Supplied text:
True, the “should academics use Facebook?” article is fast becoming passe. (See also: “should academics blog?”, “should academics use MySpace?”, and “should academics navel-gaze?”) However, a recent post on the HNN (History News Network) is a particularly good example of the species. In a discussion of whether historians should use Facebook, historian Jesse Lemisch sets out some helpful analysis:

Why should historians be on Facebook? I think it has the potential to be an electronic version of the halls of the AHA: a place of lively and utterly informal talk about what historians are doing and saying, and what’s going on in their lives. Just as Facebook threatens to replace college reunions, it can constitute something like a professional meeting, between professional meetings. (Note that “something like”: I have no desire with this proposal to replace professional meetings, but rather to extend them.)

I value the papers given at the AHA and OAH, but I generally come away from these meetings as well educated by conversations in the halls, and while prowling the book exhibits. Somebody has mounted a stupid and uncomprehending attack on me in a book whose galleys are available at booth 432. And there he is, at booth 927, hiding, but available for animated conversation. Here’s somebody you haven’t seen in years, and, thank goodness, she has a name badge. And, you find, she is doing fascinating work. Here is somebody who responds to regards to the spouse with a facial expression that tells you immediately that your information is no longer accurate. And here are historians of all stripes, and information about new sources and new work and controversies not yet erupted. And so on: readers of HNN know what happens in the halls of the AHA. For better or worse, all these things can happen on Facebook.

This sounds like an admirable enough goal. Why not chat about books, vacations, restaurants, and whatever else on Facebook?

There are interesting parallels to law. For instance, of conversations I’ve had at AALS, I’d say maybe a quarter of them have been purely law conversations of the type it would be hard to have online. But the majority have been general-topic chats of one kind or another. Ideally, Facebook and sites like it can facilitate the broad, cocktail-party mingling that helps keep law professors — a notoriously socially awkward group — connected and in general contact with one another. In theory, this could be good. (On the other hand, it’s awfully tricky to gossip on a public forum.) Right? What’s not to like about it?

I would write a lot more about how law professors could use Facebook, but duty calls. II have an urgent appointment to attack Nate’s zombie with my vampire before my daily attacks expire. Then, perhaps after a few games of Word Twist, I’ll be back with Part 2.

Exercise details: Copy, word for word, the stretch of the post above on academics and Facebook that begins with the words "This sounds like" and ends with "like about it?".

Raw data:
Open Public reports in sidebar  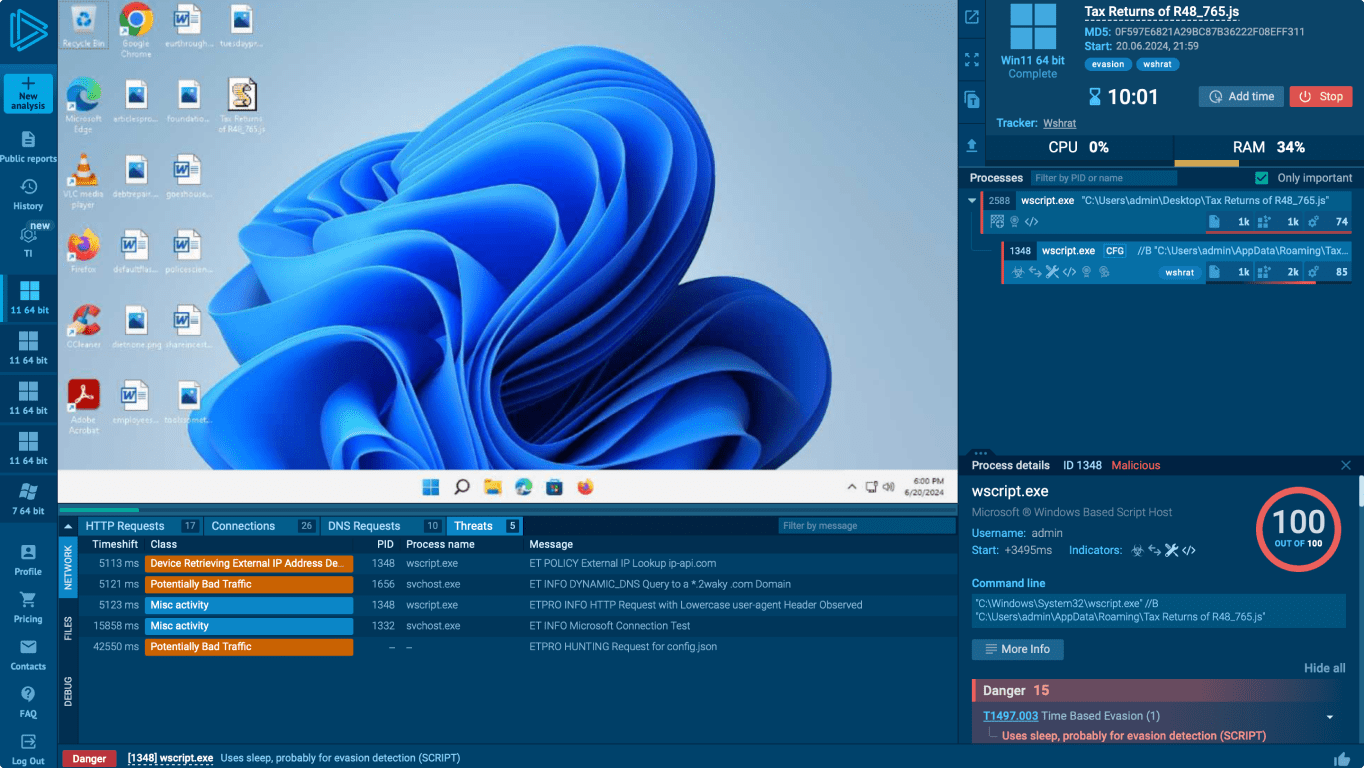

Complete output:
This sounds like an admirable enough goal. Why not chat about books, vacations, restaurants, and whatever else on Facebook?

There are interesting parallels to law. For instance, of conversations I’ve had at AALS, I’d say maybe a quarter of them have been purely law conversations of the type it would be hard to have online. But the majority have been general-topic chats of one kind or another. Ideally, Facebook and sites like it can facilitate the broad, cocktail-party mingling that helps keep law professors — a notoriously socially awkward group — connected and in general contact with one another. In theory, this could be good. (On the other hand, it’s awfully tricky to gossip on a public forum.) Right? What’s not to like about it?